#### GIVEN RECORDS ####
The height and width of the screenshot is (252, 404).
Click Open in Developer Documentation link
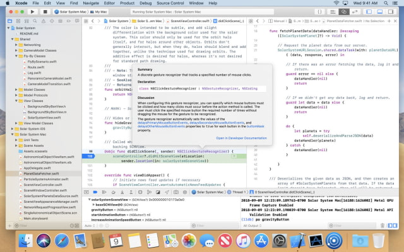pos(241,137)

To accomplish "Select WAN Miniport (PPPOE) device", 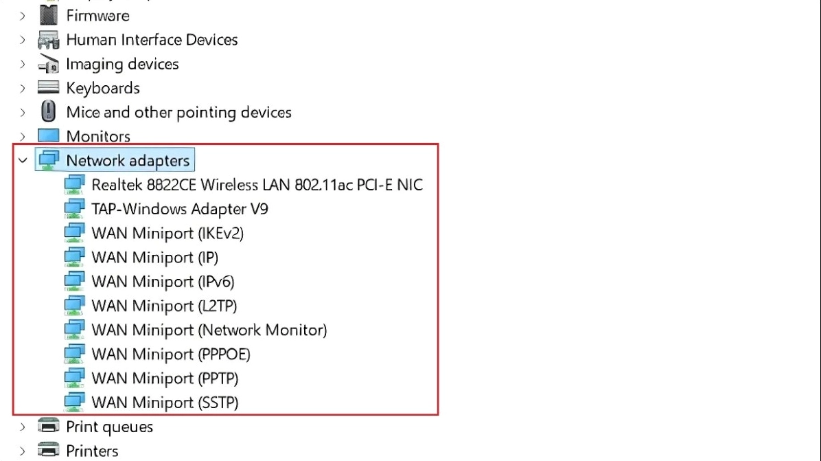I will (171, 354).

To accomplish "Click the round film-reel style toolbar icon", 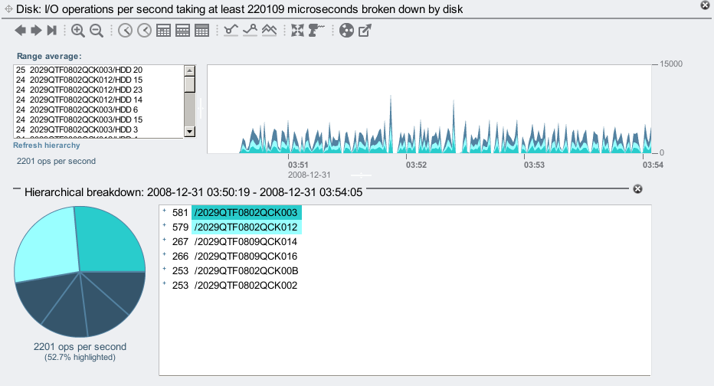I will (x=346, y=31).
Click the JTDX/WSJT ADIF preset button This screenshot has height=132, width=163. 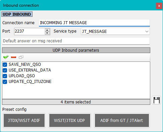coord(24,121)
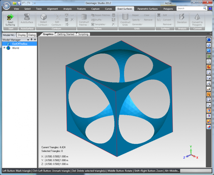Screen dimensions: 214x175
Task: Expand the World tree node
Action: pos(4,48)
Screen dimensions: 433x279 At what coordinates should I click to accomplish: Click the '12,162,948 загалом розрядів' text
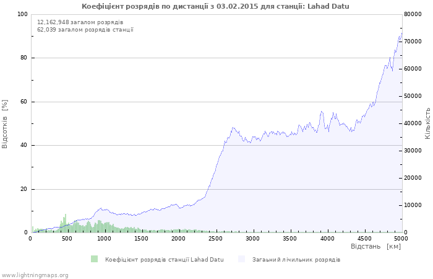pyautogui.click(x=80, y=22)
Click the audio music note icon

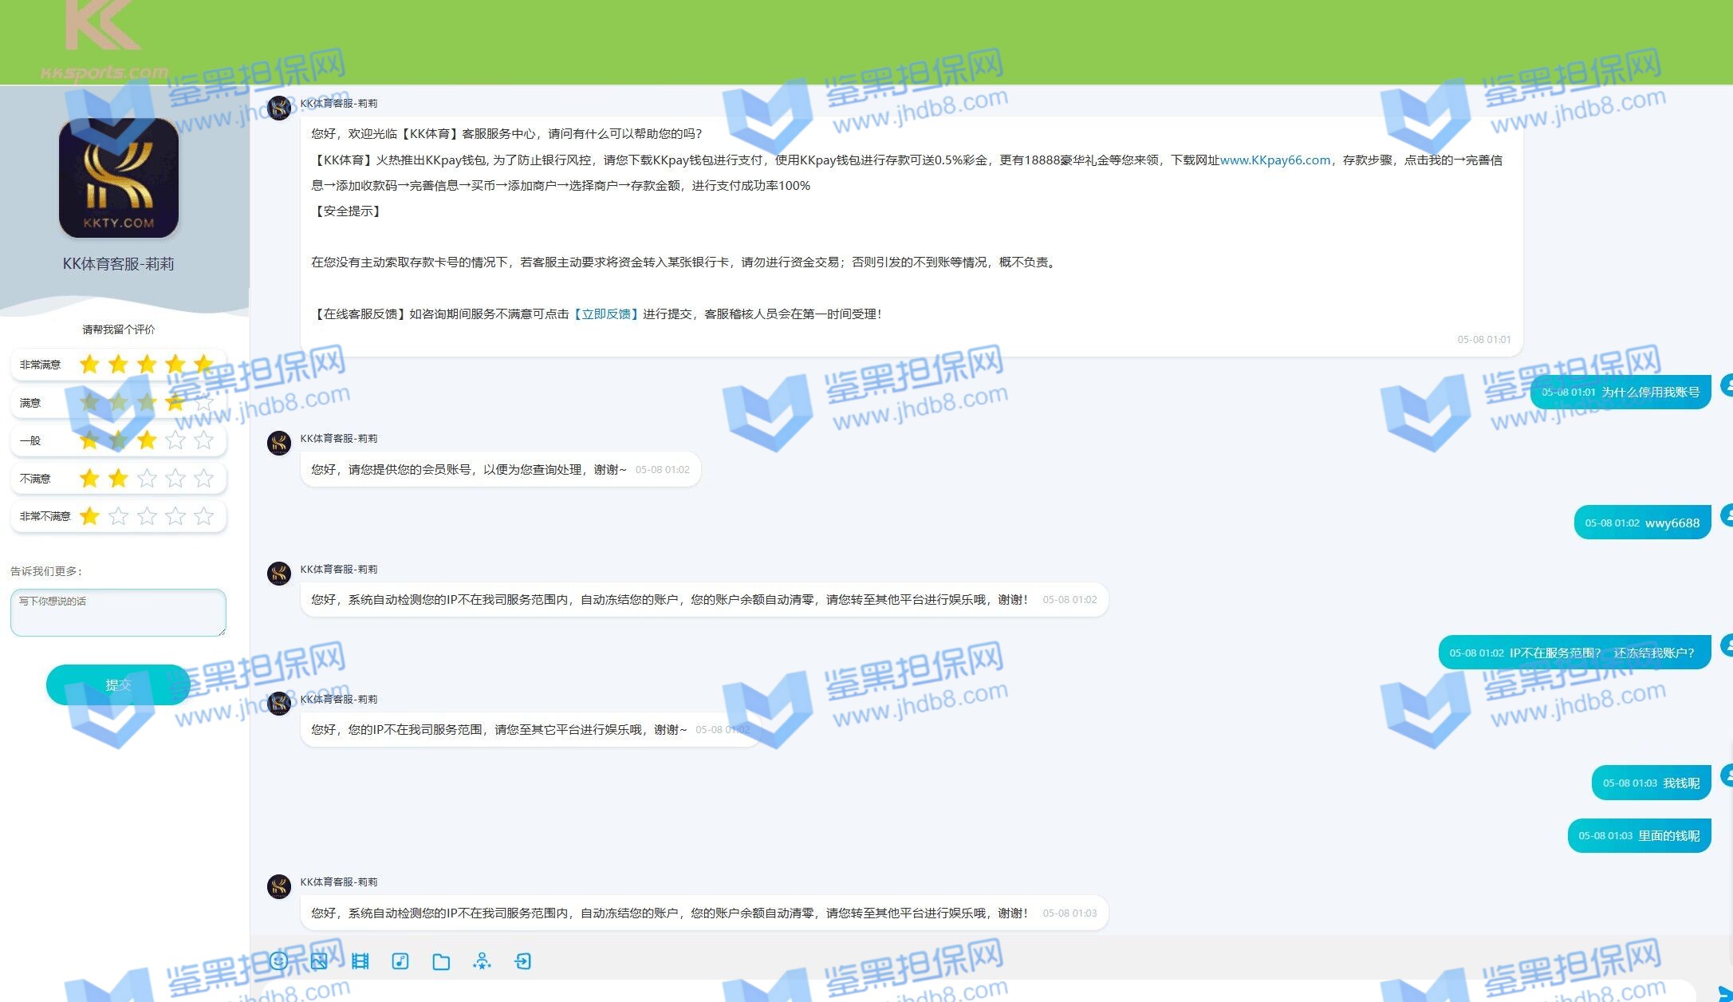pos(400,961)
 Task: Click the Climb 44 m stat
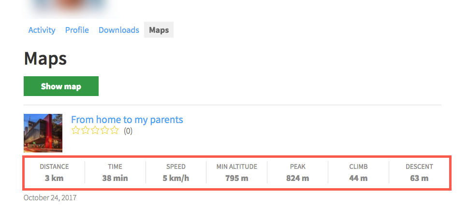(x=358, y=172)
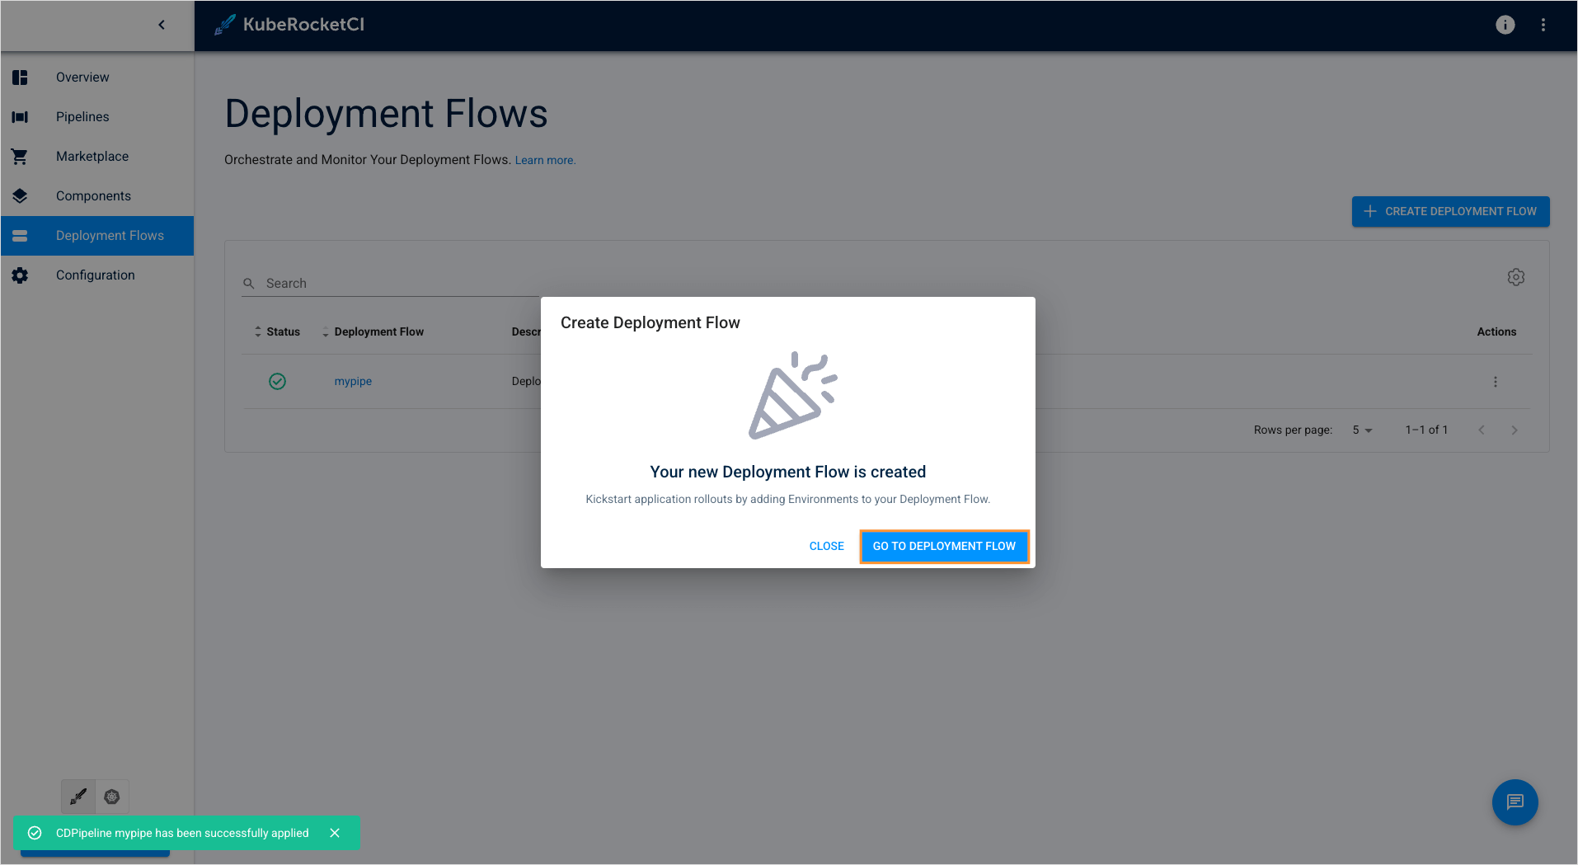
####
**INSTRUCTIONS FOR THE TASK:**
Print verbatim the part of the records that opens with the line containing "Click the audio music note icon" and closes at the end of the records, with both ends included and the pictures left out.

**SOLUTION TO THE PROBLEM:**
Click the audio music note icon

pos(400,961)
 Task: Click the Climb 44 m stat
(x=358, y=172)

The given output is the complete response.